╭─ Dataset extract

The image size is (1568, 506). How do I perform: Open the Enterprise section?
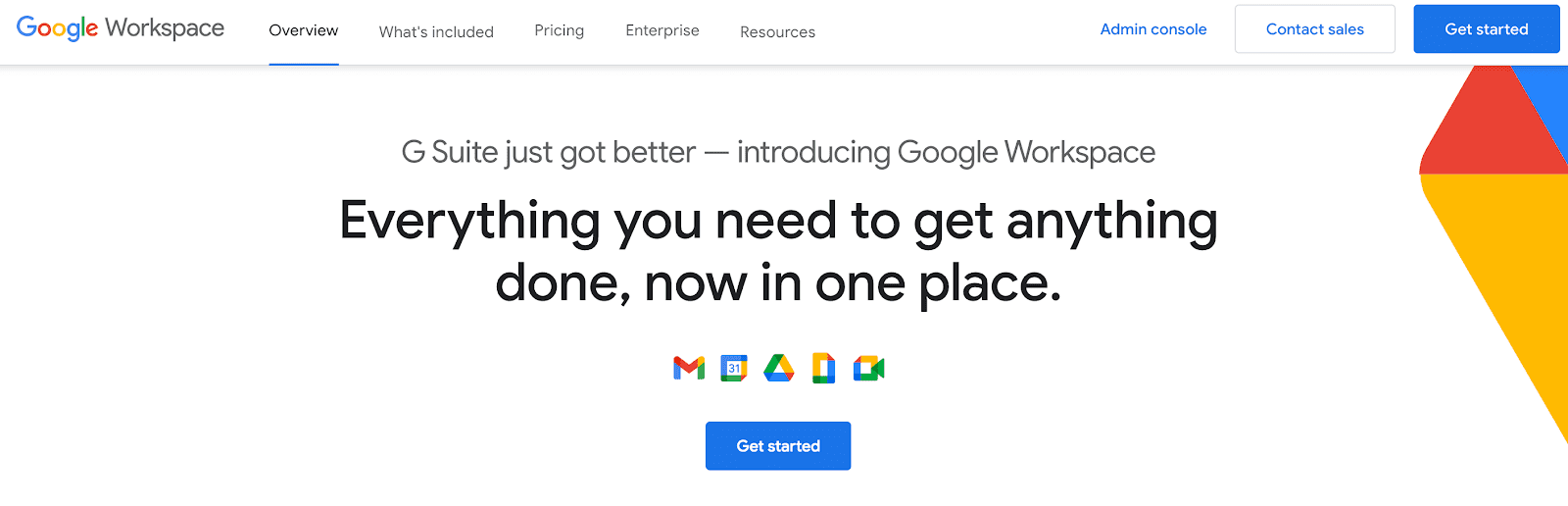coord(662,30)
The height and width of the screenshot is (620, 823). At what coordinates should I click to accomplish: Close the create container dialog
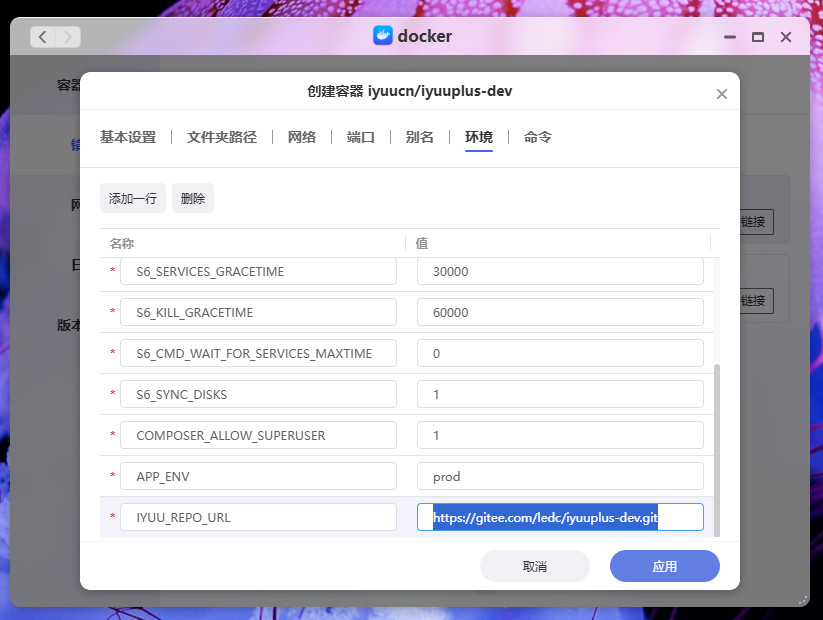722,94
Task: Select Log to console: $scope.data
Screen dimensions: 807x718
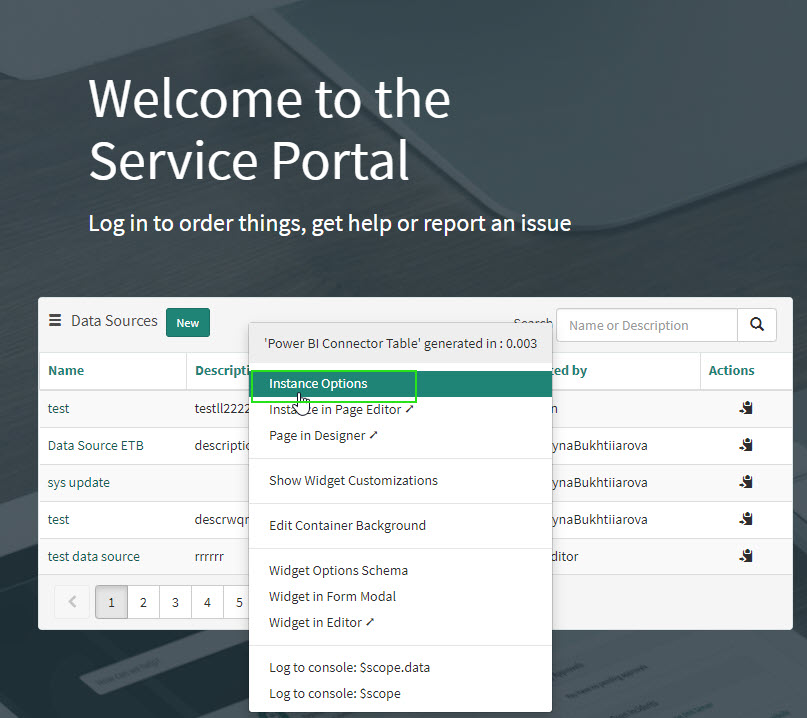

╰─

* _Work item_: If a picture appears in the data, omit it; transcribe all the rest exactly.

* _Answer to this task_:
The image size is (1568, 506). How do I perform: Open the Enterprise section?
coord(662,30)
The height and width of the screenshot is (620, 823). At what coordinates should I click to accomplish: Close the create container dialog
722,94
Task: Select Log to console: $scope.data
Screen dimensions: 807x718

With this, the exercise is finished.